Collected data
──────────────────────────────

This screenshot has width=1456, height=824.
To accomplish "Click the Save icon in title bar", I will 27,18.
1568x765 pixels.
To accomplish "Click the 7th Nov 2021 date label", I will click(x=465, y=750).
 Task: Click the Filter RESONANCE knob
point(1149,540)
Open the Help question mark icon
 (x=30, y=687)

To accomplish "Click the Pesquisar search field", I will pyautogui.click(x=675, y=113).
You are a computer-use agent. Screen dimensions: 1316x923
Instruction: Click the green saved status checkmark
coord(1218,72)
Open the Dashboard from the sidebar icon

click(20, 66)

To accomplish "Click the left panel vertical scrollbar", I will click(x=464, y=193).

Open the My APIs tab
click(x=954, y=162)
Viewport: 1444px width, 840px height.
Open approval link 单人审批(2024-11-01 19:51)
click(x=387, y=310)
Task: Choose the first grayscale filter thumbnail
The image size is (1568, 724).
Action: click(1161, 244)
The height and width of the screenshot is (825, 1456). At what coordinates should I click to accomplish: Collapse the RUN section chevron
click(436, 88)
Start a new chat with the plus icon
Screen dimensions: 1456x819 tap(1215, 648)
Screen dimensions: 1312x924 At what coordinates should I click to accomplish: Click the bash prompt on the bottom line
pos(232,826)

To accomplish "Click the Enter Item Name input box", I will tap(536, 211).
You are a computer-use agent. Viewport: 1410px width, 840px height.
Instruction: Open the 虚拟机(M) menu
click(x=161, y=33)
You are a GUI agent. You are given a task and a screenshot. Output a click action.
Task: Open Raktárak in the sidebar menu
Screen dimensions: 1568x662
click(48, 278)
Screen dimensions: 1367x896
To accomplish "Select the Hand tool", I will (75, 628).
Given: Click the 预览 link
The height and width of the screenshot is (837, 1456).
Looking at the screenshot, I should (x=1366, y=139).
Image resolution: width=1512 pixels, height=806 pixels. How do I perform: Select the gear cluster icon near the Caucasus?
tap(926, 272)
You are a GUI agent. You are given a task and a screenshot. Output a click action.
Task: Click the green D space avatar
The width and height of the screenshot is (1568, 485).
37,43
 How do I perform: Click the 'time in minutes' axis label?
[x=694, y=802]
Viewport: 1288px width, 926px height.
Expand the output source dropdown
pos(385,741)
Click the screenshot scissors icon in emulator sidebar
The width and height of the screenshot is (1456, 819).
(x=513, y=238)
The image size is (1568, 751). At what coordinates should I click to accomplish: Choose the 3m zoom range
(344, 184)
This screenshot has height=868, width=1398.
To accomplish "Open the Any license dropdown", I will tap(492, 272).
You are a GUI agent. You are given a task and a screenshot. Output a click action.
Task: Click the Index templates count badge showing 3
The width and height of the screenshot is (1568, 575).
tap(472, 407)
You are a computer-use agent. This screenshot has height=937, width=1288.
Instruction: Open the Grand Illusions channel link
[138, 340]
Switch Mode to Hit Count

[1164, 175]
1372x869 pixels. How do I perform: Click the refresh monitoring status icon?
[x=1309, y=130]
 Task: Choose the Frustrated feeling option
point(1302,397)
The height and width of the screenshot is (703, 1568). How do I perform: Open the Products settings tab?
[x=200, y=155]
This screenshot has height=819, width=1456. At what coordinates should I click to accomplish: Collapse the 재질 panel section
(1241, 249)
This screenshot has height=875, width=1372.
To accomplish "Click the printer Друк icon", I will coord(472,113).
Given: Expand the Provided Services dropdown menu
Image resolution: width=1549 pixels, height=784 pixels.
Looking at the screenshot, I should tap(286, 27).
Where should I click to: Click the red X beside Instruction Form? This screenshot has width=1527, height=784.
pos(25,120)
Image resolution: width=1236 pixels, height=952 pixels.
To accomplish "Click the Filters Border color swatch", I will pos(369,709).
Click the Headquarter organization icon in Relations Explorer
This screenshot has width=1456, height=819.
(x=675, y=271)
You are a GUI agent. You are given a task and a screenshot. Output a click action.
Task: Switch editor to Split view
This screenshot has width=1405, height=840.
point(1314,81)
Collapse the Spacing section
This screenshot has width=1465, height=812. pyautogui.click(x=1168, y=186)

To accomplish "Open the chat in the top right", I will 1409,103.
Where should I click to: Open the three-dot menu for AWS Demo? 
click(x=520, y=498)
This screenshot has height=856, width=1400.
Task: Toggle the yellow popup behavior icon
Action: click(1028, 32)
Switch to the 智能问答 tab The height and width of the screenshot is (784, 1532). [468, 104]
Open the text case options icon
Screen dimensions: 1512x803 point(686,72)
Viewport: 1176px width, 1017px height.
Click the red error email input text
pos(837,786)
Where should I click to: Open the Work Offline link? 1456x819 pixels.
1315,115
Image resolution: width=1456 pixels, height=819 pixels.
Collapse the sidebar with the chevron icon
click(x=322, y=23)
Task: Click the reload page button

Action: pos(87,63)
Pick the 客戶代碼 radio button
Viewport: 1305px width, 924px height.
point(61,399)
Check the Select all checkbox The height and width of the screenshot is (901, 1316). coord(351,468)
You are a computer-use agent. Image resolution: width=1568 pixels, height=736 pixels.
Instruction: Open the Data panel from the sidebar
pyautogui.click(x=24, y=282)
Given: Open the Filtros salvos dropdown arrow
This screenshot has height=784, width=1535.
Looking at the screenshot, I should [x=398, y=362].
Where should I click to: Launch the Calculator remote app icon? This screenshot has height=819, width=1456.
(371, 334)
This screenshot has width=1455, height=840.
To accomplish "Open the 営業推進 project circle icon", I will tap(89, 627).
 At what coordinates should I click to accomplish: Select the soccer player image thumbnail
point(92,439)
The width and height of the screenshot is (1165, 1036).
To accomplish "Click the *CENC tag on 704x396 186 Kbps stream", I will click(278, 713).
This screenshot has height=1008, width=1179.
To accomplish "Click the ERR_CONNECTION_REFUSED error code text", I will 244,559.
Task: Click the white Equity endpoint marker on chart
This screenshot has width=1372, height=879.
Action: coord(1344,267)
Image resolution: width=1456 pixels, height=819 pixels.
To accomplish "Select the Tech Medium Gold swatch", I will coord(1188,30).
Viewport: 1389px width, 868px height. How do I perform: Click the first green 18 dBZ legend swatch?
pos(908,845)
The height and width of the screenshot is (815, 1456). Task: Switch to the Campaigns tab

──────────────────────────────

» **What you should do**:
Each record above is to be given again without any change to its wording.

» **Task result**:
This screenshot has width=1456, height=824.
To accomplish "Click the Save icon in title bar", I will 27,18.
1568x765 pixels.
To accomplish "Click the 7th Nov 2021 date label", I will click(x=465, y=750).
 Task: Click the Filter RESONANCE knob
point(1149,540)
Open the Help question mark icon
 (x=30, y=687)

To accomplish "Click the Pesquisar search field", I will pyautogui.click(x=675, y=113).
You are a computer-use agent. Screen dimensions: 1316x923
Instruction: Click the green saved status checkmark
coord(1218,72)
Open the Dashboard from the sidebar icon

click(20, 66)

To accomplish "Click the left panel vertical scrollbar", I will click(x=464, y=193).

Open the My APIs tab
click(x=954, y=162)
Viewport: 1444px width, 840px height.
Open approval link 单人审批(2024-11-01 19:51)
click(x=387, y=310)
Task: Choose the first grayscale filter thumbnail
The image size is (1568, 724).
Action: click(1161, 244)
The height and width of the screenshot is (825, 1456). At what coordinates should I click to accomplish: Collapse the RUN section chevron
click(436, 88)
Start a new chat with the plus icon
Screen dimensions: 1456x819 tap(1215, 648)
Screen dimensions: 1312x924 At what coordinates should I click to accomplish: Click the bash prompt on the bottom line
pos(232,826)

To accomplish "Click the Enter Item Name input box", I will tap(536, 211).
You are a computer-use agent. Viewport: 1410px width, 840px height.
Instruction: Open the 虚拟机(M) menu
click(x=161, y=33)
You are a GUI agent. You are given a task and a screenshot. Output a click action.
Task: Open Raktárak in the sidebar menu
Screen dimensions: 1568x662
click(48, 278)
Screen dimensions: 1367x896
To accomplish "Select the Hand tool", I will (75, 628).
Given: Click the 预览 link
The height and width of the screenshot is (837, 1456).
Looking at the screenshot, I should (x=1366, y=139).
Image resolution: width=1512 pixels, height=806 pixels. How do I perform: Select the gear cluster icon near the Caucasus?
tap(926, 272)
You are a GUI agent. You are given a task and a screenshot. Output a click action.
Task: Click the green D space avatar
The width and height of the screenshot is (1568, 485).
37,43
 How do I perform: Click the 'time in minutes' axis label?
[x=694, y=802]
Viewport: 1288px width, 926px height.
Expand the output source dropdown
pos(385,741)
Click the screenshot scissors icon in emulator sidebar
The width and height of the screenshot is (1456, 819).
(x=513, y=238)
The image size is (1568, 751). At what coordinates should I click to accomplish: Choose the 3m zoom range
(344, 184)
This screenshot has height=868, width=1398.
To accomplish "Open the Any license dropdown", I will tap(492, 272).
You are a GUI agent. You are given a task and a screenshot. Output a click action.
Task: Click the Index templates count badge showing 3
The width and height of the screenshot is (1568, 575).
tap(472, 407)
You are a computer-use agent. This screenshot has height=937, width=1288.
Instruction: Open the Grand Illusions channel link
[138, 340]
Switch Mode to Hit Count

[1164, 175]
1372x869 pixels. How do I perform: Click the refresh monitoring status icon?
[x=1309, y=130]
 Task: Choose the Frustrated feeling option
point(1302,397)
The height and width of the screenshot is (703, 1568). How do I perform: Open the Products settings tab?
[x=200, y=155]
This screenshot has height=819, width=1456. At what coordinates should I click to accomplish: Collapse the 재질 panel section
(1241, 249)
This screenshot has height=875, width=1372.
To accomplish "Click the printer Друк icon", I will coord(472,113).
Given: Expand the Provided Services dropdown menu
Image resolution: width=1549 pixels, height=784 pixels.
Looking at the screenshot, I should tap(286, 27).
Where should I click to: Click the red X beside Instruction Form? This screenshot has width=1527, height=784.
pos(25,120)
Image resolution: width=1236 pixels, height=952 pixels.
To accomplish "Click the Filters Border color swatch", I will pos(369,709).
Click the Headquarter organization icon in Relations Explorer
This screenshot has width=1456, height=819.
(x=675, y=271)
You are a GUI agent. You are given a task and a screenshot. Output a click action.
Task: Switch editor to Split view
This screenshot has width=1405, height=840.
point(1314,81)
Collapse the Spacing section
This screenshot has width=1465, height=812. pyautogui.click(x=1168, y=186)

To accomplish "Open the chat in the top right", I will 1409,103.
Where should I click to: Open the three-dot menu for AWS Demo? 
click(x=520, y=498)
This screenshot has height=856, width=1400.
Task: Toggle the yellow popup behavior icon
Action: click(1028, 32)
Switch to the 智能问答 tab The height and width of the screenshot is (784, 1532). [468, 104]
Open the text case options icon
Screen dimensions: 1512x803 point(686,72)
Viewport: 1176px width, 1017px height.
Click the red error email input text
pos(837,786)
Where should I click to: Open the Work Offline link? 1456x819 pixels.
1315,115
Image resolution: width=1456 pixels, height=819 pixels.
Collapse the sidebar with the chevron icon
click(x=322, y=23)
Task: Click the reload page button

Action: pos(87,63)
Pick the 客戶代碼 radio button
Viewport: 1305px width, 924px height.
point(61,399)
Check the Select all checkbox The height and width of the screenshot is (901, 1316). coord(351,468)
You are a computer-use agent. Image resolution: width=1568 pixels, height=736 pixels.
Instruction: Open the Data panel from the sidebar
pyautogui.click(x=24, y=282)
Given: Open the Filtros salvos dropdown arrow
This screenshot has height=784, width=1535.
Looking at the screenshot, I should [x=398, y=362].
Where should I click to: Launch the Calculator remote app icon? This screenshot has height=819, width=1456.
(371, 334)
This screenshot has width=1455, height=840.
To accomplish "Open the 営業推進 project circle icon", I will tap(89, 627).
 At what coordinates should I click to accomplish: Select the soccer player image thumbnail
point(92,439)
The width and height of the screenshot is (1165, 1036).
To accomplish "Click the *CENC tag on 704x396 186 Kbps stream", I will click(278, 713).
This screenshot has height=1008, width=1179.
To accomplish "Click the ERR_CONNECTION_REFUSED error code text", I will 244,559.
Task: Click the white Equity endpoint marker on chart
This screenshot has width=1372, height=879.
Action: coord(1344,267)
Image resolution: width=1456 pixels, height=819 pixels.
To accomplish "Select the Tech Medium Gold swatch", I will coord(1188,30).
Viewport: 1389px width, 868px height. How do I perform: Click the first green 18 dBZ legend swatch?
pos(908,845)
The height and width of the screenshot is (815, 1456). Task: Switch to the Campaigns tab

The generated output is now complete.